» **What you need to do**
Copy exactly the lines from the one containing "Task: Deselect the Sales Manager role" through the last line of the records below, both included, and leave out the pictures.

#####

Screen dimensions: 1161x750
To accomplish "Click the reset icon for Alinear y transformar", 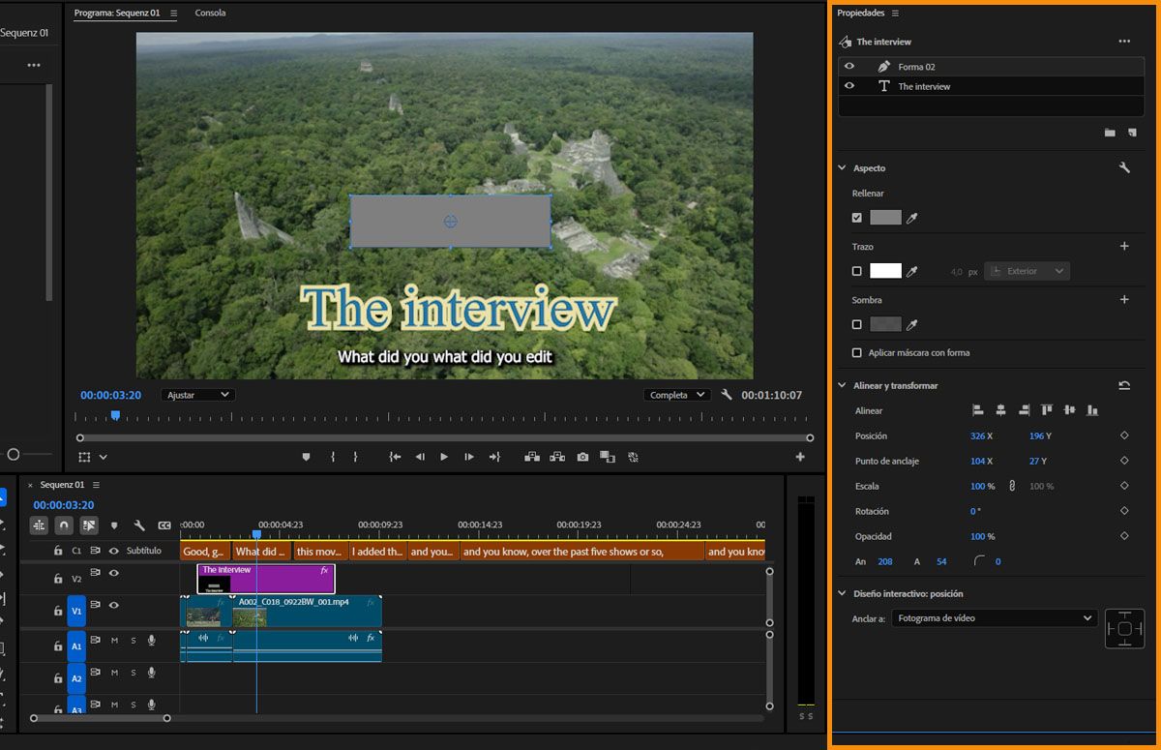I will (1124, 385).
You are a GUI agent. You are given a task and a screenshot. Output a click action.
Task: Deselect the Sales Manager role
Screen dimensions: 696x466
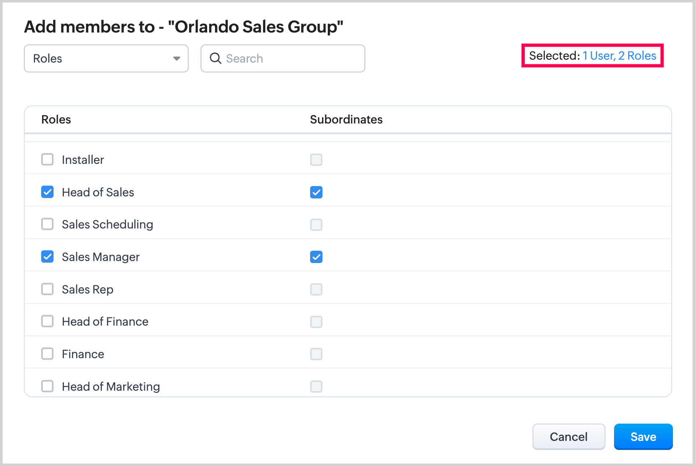coord(47,257)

#####

» **Completed task**
Task: Deselect the Sales Manager role
Screen dimensions: 696x466
coord(47,257)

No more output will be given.